**WORK TO COMPLETE**
[1] Lay out as a numbered list the portion of the rows that begins with the line containing "Task: Expand the" and runs through the final row, both ends included and blank lines left out. Leave the pictures out of your answer.
[2] Proceed with the passage on the global energy transition, picking up after its final sentence.

**DOCUMENT PASSAGE**

╭──

My point is that, globally, the energy system is transitioning from a system based on fossil fuels to one based on different energy sources that are cleaner. Respected energy analysts and the oil companies themselves are now talking about peak oil demand.
And while there is no end to the different models, this one comes from Shell.
All the models have the same structure that we learn from history – innovation results in high cost, high risk and niche products. Demand for old technology peaks. New technology gets cheaper, and then there is a period of rapid change. Think fax machines. Blockbuster to Netflix. Horse and cart to combustion engine. Disruption, not linear change.
The change we are witnessing in our lifetimes is in part because of the growing impact of climate change, but it’s also because of technological advancements and economies of scale that have led to massive drops in the price of renewable energy.

╰──

**SUPPLIED MATERIAL**
╭──

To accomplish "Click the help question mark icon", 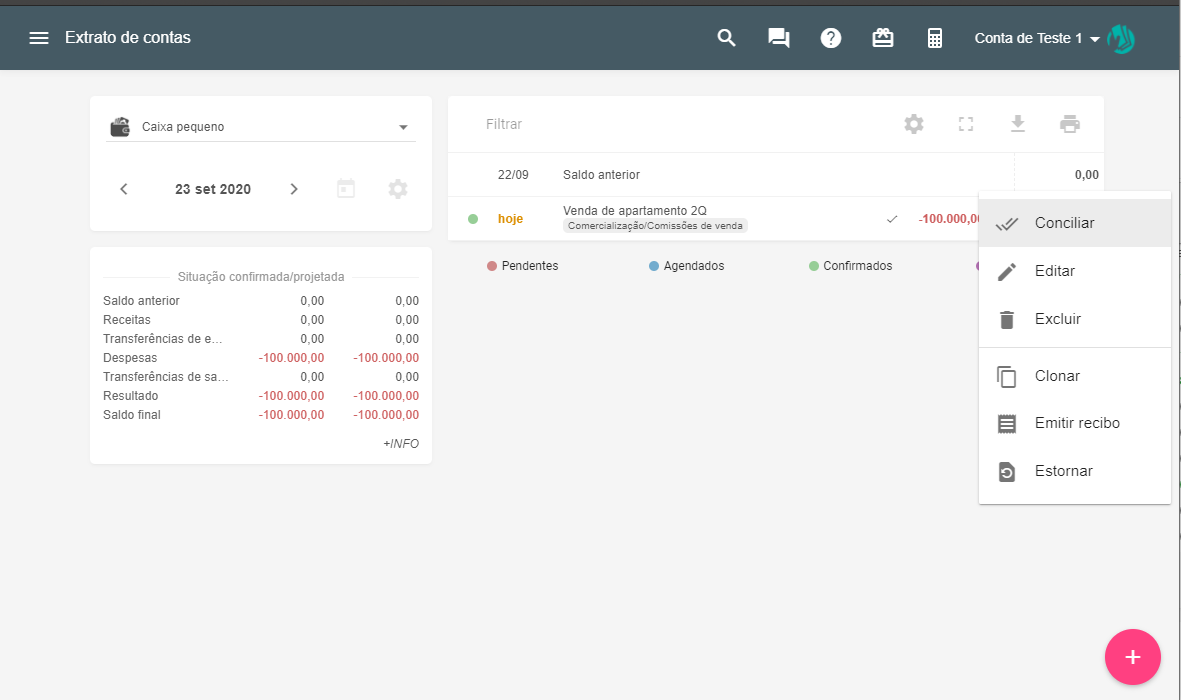I will point(831,38).
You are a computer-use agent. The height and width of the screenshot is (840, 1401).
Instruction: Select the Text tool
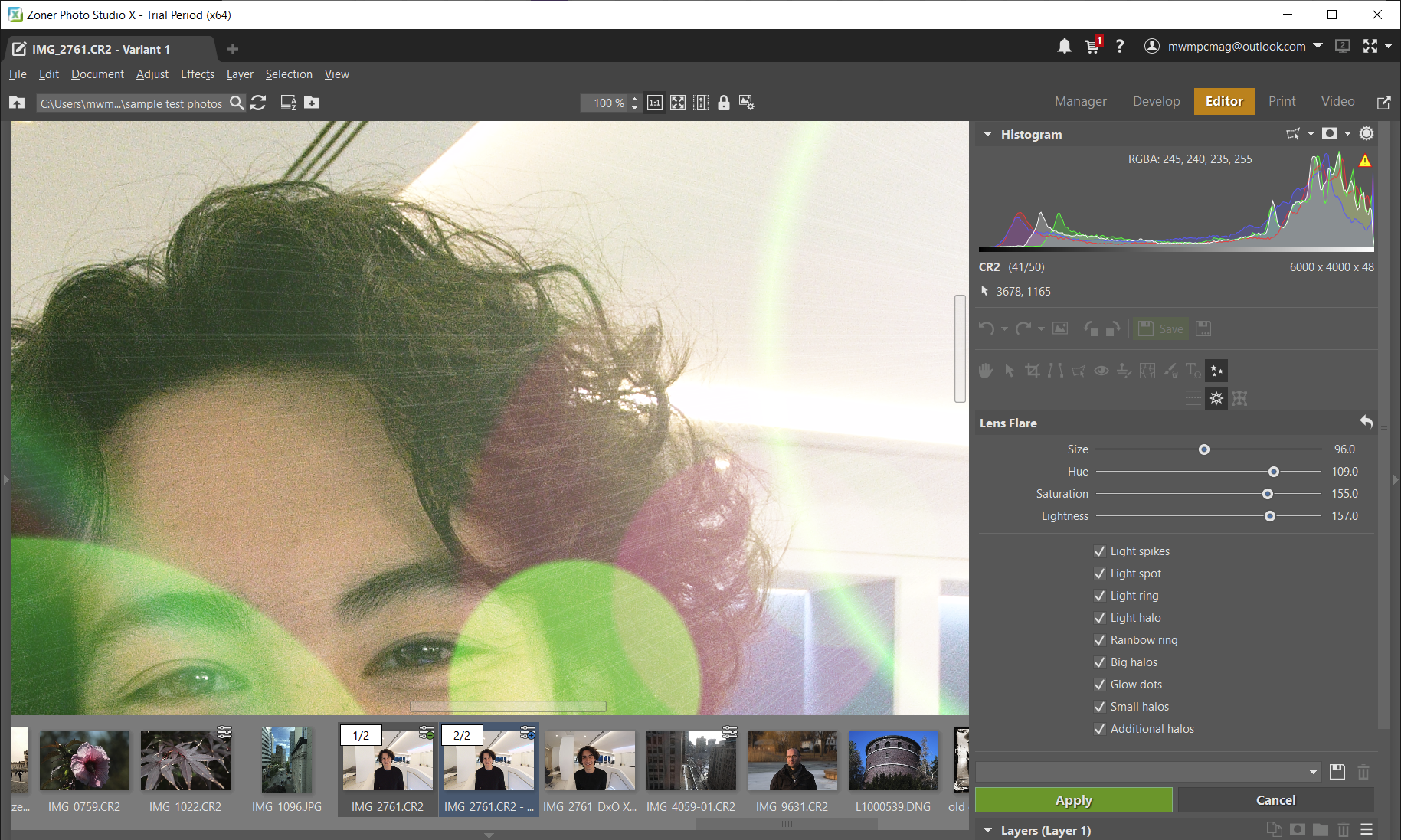1193,371
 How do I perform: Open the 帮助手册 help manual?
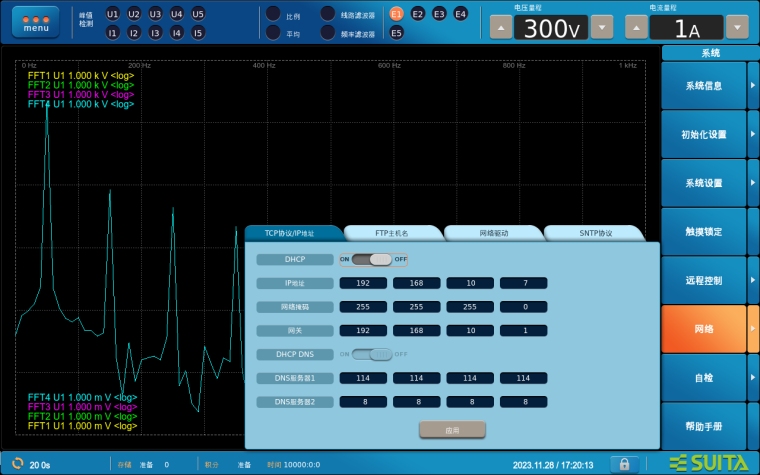(x=703, y=427)
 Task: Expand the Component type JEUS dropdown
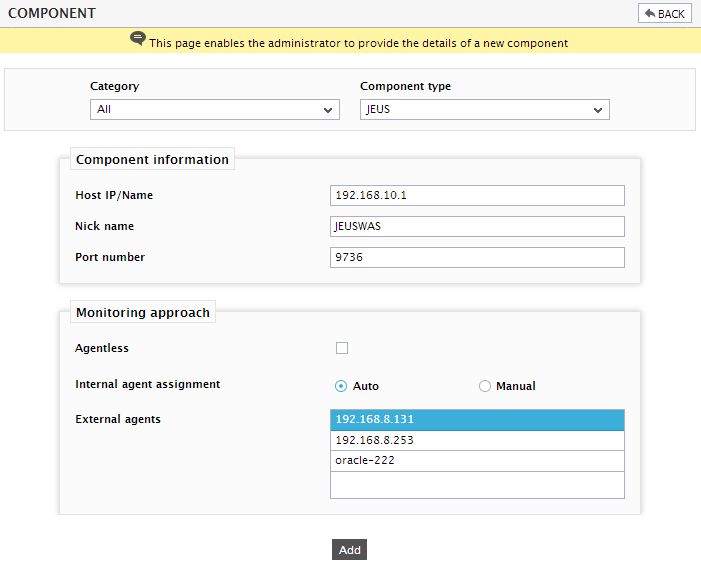[485, 110]
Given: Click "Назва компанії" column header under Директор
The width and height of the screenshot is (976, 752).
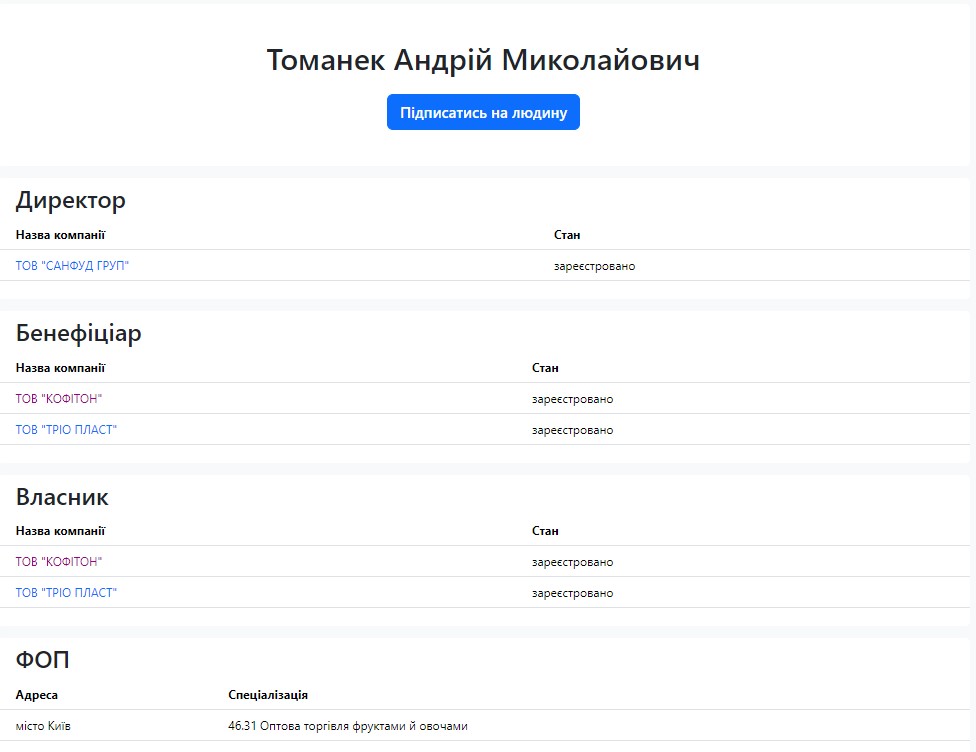Looking at the screenshot, I should click(60, 235).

╰──

**EXPECTED RESULTS**
[1]
1.  Task: Expand the Component type JEUS dropdown
2. [485, 110]
3. Given: Click "Назва компанії" column header under Директор
4. The width and height of the screenshot is (976, 752).
5. Looking at the screenshot, I should click(60, 235).

[2]
The cost of electricity from solar and wind has fallen to parity with that of fossils. By 2020, they will likely be cheaper than fossils in every major area of the world.
Wind in the United States is down from $50 to $20 per megawatt-hour in just eight years – that’s just 2¢ per kilowatt-hour. Solar was down to 2.91¢/kWh in Chile and 2.42¢ in Abu Dhabi in 2016, and it’s been falling since.
And battery storage – which is often touted as what will hold electric vehicles back – is becoming cheaper and cheaper, meaning that electric vehicles could be cost comparable with conventional cars by the early 2020s.
Electric vehicles are small in number. EV sales in 2017 were one million out of total vehicle sales of 85 million. And there were only three million EVs out of more than 800 million cars on the road.
But look at the trends. In 2017, they made up 22% of the growth in demand, and at current growth rates they are likely to take all growth by 2023.
This is similar to the transition from horses to cars after 1900. Horse demand peaked when cars made up just 3% of their number.
Change is not linear. Peak moments are followed by quick change.
Peak fossil fuel demand will come when non-fossils take all the growth in demand.
Estimates vary, but some say we can expect peak oil demand by as early as 2022. In the majority of the scenarios, it happens by 2030. This one is from Carbon Tracker, using BP data.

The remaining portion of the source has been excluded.